The Southwestern Monsoon Is About To Start

The GFS model weather predictions for the next two weeks show that the Southwestern Monsoon is primed for an early, vigorous start on June 22nd (at least over New Mexico; it'll generally be later, in July, for Arizona). 

The high pressure system that will make life miserable next week in the Ohio River Valley strengthens at the same time, and indeed, appears integral to the initiation of the monsoon. (I wonder if something like this is true for all southwestern monsoons?) 

I'm hoping the best for abundant southwestern rainfall, but you can never be certain how it will all play out. I remember the 1984 southwestern monsoon had a similarly-vigorous start, but the cloud cover that accompanied it depressed the orographic uplift of thunderstorms. It didn't rain much at all in the southwest in June, 1984. Instead, high pressure hurled all that the moisture far, far into Canada before much rain managed to fall. I know the Canadians need rainfall, but can't we get some too? 

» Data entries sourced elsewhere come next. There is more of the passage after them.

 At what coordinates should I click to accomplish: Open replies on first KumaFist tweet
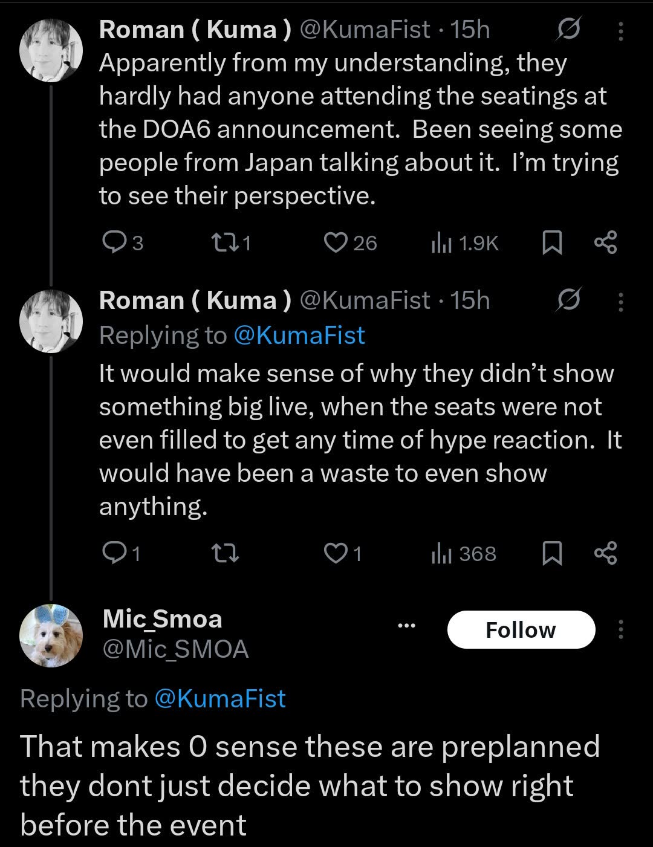tap(123, 243)
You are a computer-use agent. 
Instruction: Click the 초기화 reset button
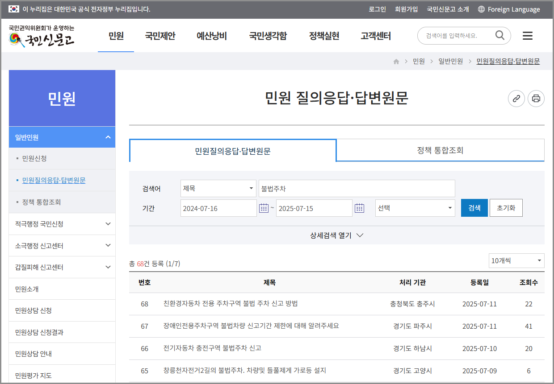[506, 208]
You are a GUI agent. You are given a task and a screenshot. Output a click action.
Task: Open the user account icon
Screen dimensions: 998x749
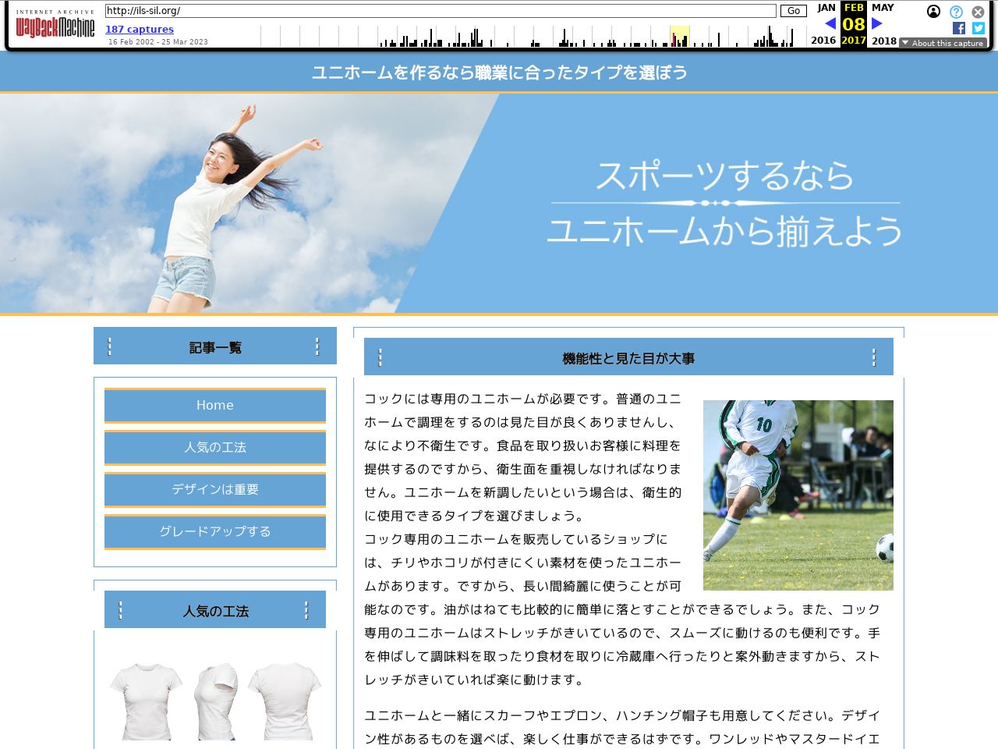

And there may be a Global Climate Change aspect too. Michael Mann is out with a brand-new paper entitled "Increased frequency of planetary wave resonance events over the past half-century." Mann asserts that resonance events (like next week's heat wave in the Midwest) have increased three-fold over the last half-century, especially in the summer, due to global warming. I'm sure the report will make good reading on a miserably-muggy Cincinnati evening next week. 

Southwestern rainfall is exceedingly erratic, and always has been, at least as far as post-Ice-Age records reveal. Still, I'm thinking there is a slow, decades-long increase of rainfall underway. You look at century-old photos of the southwest and things just seemed less lush in the bad old days. We are getting hotter temperatures these days, but we are getting a bit more rain too. 

Change can seem slow. I hope we like the new world we are creating.